Kevin Connors is a sports television journalist for ESPN.  He is among the most versatile studio hosts in sports television, handling ESPN's coverage of college basketball and college football, as well as Baseball Tonight. He is also a regular anchor on SportsCenter. In addition, Connors handles play-by-play duties for college basketball and Major League Baseball broadcasts on ESPN, anchored ESPN's coverage of the 2022 Special Olympics USA Games and writes a weekly column on ESPN.com focusing on the top mid-major teams in college basketball.  He was previously a sports reporter and sports anchor for WCBS-TV, the flagship station of CBS in New York City.

Biography
Connors joined ESPN in 2008 after serving as the WCBS Newsradio 880 PM Drive Sports Anchor for two and a half years. During his tenure at WCBS, Connors also became the weekend sports anchor for WCBS-TV (CBS 2). Previously, Connors spent eight years in television as the Sports Director/Anchor at Regional News Network (RNN-TV).
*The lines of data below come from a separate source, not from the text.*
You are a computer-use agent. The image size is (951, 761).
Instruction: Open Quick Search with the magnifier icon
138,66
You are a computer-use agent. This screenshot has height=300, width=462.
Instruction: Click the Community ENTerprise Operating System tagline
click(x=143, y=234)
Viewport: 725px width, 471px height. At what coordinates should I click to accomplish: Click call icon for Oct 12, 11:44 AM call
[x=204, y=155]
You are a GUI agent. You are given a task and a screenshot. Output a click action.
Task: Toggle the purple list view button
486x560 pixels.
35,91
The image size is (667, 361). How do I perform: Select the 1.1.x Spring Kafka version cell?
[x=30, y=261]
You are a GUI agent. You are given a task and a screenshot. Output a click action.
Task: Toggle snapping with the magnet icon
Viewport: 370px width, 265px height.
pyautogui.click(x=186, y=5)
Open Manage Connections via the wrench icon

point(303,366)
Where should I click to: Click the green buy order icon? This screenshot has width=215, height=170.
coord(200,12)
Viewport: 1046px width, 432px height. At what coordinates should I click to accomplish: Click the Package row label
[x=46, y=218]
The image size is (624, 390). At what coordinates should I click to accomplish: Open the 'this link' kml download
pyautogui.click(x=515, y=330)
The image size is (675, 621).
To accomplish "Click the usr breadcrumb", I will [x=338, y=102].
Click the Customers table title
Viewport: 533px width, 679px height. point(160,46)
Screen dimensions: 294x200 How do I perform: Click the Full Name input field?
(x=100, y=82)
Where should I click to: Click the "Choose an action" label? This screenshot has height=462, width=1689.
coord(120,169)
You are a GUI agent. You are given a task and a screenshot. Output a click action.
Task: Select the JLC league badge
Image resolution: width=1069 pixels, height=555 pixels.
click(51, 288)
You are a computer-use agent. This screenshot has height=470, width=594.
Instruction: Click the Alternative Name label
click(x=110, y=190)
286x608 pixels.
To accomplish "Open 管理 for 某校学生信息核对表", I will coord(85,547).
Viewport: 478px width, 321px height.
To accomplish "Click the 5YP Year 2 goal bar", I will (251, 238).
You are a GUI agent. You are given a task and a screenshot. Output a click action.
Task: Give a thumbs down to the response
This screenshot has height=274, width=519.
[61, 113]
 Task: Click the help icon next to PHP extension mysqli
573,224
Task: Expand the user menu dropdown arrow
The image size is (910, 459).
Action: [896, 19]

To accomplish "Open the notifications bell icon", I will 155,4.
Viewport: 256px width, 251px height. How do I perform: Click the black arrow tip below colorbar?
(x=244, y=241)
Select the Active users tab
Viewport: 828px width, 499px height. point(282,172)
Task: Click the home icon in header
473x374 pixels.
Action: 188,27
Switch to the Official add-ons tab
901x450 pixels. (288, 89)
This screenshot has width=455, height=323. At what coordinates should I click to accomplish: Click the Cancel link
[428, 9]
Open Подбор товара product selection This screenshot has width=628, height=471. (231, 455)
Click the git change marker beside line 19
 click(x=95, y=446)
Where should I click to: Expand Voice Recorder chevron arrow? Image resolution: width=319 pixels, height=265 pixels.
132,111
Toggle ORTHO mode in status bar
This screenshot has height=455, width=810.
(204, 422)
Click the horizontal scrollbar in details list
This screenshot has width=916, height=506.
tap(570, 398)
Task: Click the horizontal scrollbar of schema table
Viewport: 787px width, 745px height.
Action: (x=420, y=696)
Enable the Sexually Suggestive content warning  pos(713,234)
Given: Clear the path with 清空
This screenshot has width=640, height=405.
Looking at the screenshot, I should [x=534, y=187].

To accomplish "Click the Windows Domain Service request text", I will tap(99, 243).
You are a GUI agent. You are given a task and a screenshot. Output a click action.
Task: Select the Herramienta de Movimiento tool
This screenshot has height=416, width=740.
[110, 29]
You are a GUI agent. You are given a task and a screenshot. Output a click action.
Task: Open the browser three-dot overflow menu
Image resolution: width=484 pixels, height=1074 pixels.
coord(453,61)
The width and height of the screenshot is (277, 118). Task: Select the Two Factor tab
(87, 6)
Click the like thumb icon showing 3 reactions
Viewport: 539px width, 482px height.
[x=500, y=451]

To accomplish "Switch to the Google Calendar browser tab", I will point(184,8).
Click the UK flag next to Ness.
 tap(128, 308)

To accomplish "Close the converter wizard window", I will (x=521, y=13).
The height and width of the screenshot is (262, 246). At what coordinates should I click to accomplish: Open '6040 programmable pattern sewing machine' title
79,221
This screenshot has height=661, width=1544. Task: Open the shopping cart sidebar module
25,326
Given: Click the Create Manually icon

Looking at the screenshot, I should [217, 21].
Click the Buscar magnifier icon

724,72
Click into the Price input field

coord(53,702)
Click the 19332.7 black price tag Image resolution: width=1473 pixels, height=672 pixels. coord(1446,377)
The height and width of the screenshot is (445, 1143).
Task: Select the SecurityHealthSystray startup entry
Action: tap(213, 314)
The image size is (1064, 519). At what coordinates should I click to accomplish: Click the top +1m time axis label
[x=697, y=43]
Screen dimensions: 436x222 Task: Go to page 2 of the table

The New York State Broadcasters Association has honored Connors on four occasions. In 1999, 2003 and 2004 for "Outstanding Sportscast," and in 2001 for “Outstanding Documentary” on the ‘Our Town to Cooperstowne’ series profiling seven members of the Baseball Hall of Fame, from the tri-state region. Connors was also honored by the New York State Associated Press Broadcaster’s Association in 2003 for his feature reporting of Army football, and nominated for a New York State Emmy Award in 2004 for his work on Army football.

A native of Rockville Centre, New York, Connors attended South Side High School where he was an All-County basketball player. A four-year letter winner on the Ithaca College men's basketball team, Connors graduated from Ithaca's Park School of Communications.

Connors also is a Buffalo Bills, New York Yankees and Syracuse Orange fan.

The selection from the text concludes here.